The PhaseRouter mutates per-request state (ThinkPhase) on every decoded token. A single decode worker processes a continuous-batch step that can touch dozens of requests; in a tensor-parallel deployment, multiple worker threads may invoke on_token for different requests in the same wall-clock window. We need:

  • O(1) lookup keyed by req_id.
  • Concurrent mutation of different keys without serialising the whole map.
  • Cheap clone / sharing — the router is shared across the scheduler, the block manager touch path, and the vLLM plugin.
  • No GC, no allocations on the hot path.

Candidates evaluated:

  1. parking_lot::RwLock<HashMap<u64, ThinkPhase>>
  2. DashMap<u64, ThinkPhase> (sharded HashMap behind per-shard RwLock)
  3. papaya::HashMap<u64, ThinkPhase> (lock-free, June 2025)
  4. scc::HashMap<u64, ThinkPhase> (lock-free, sharded)

Decision

DashMap 6.x. It is the boring, well-audited choice that hits the performance floor we need without introducing a less-battle-tested dependency on the hot path.

Consequences

Positive

  • Sharded locking.

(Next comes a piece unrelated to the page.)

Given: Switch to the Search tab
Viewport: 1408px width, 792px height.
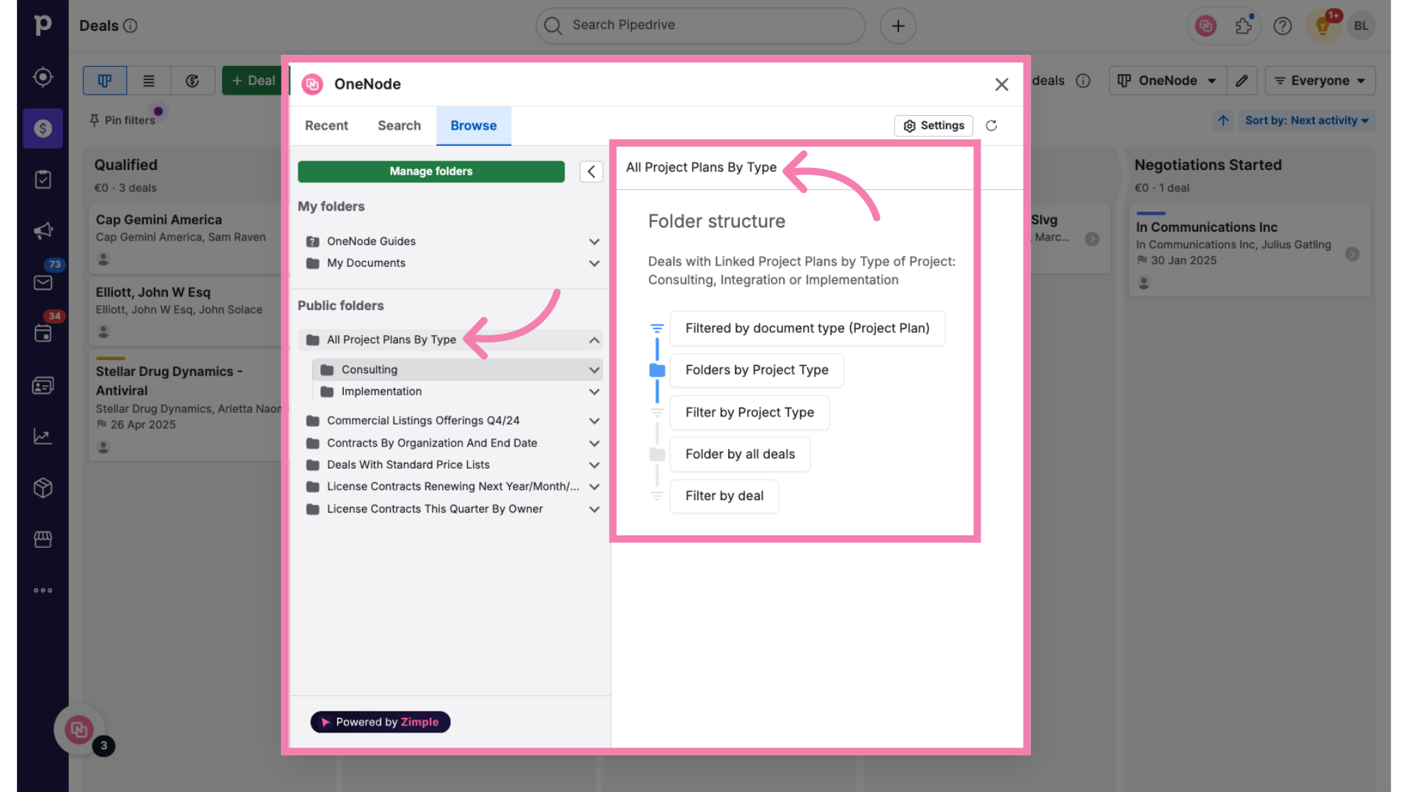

Operations on different req_ids do not contend.
  • Mature API. get_mut, entry, remove cover every access pattern in PhaseRouter. No need to invent abstractions on top.
  • No unsafe. Internally backed by parking_lot; we keep the #![forbid(unsafe_code)] invariant in meridian-core intact.
  • Crates.io top-100. Wide deployment, frequent security audits, stable semver.

Negative / risks

  • Sharded lock is not truly lock-free. Under extreme contention (a single shard absorbing many requests because of hash skew), throughput degrades. Mitigation: monitor meridian.phase_router.tracked_requests; if the gauge approaches n_shards × shard_capacity (default ~512 per shard), revisit with papaya or shard-aware partitioning. In our workload (~1k concurrent requests max per worker) we are far from this ceiling.
  • AHasher by default. Good for our integer keys; not a downside, but worth noting that we benefit from non-cryptographic hashing here.

Neutral

  • Memory per entry is slightly higher than a flat HashMap because of the shard metadata. Negligible (~64 bytes overhead total).

Alternatives considered

RwLock<HashMap<...>>

Rejected: every on_token call needs a write lock to bump tokens_so_far, so the RwLock collapses to a Mutex in practice. Single-shard serialisation across all requests is unacceptable.

papaya::HashMap

Watched, not adopted. Genuinely lock-free, with better tail latency under contention than DashMap. Adoption deferred until: (a) it stabilises a 1.0 API, and (b) we can demonstrate a workload where DashMap is the bottleneck. Tracked as future work in the DEVLOG.

scc::HashMap

Comparable to papaya but more API surface; same deferral rationale.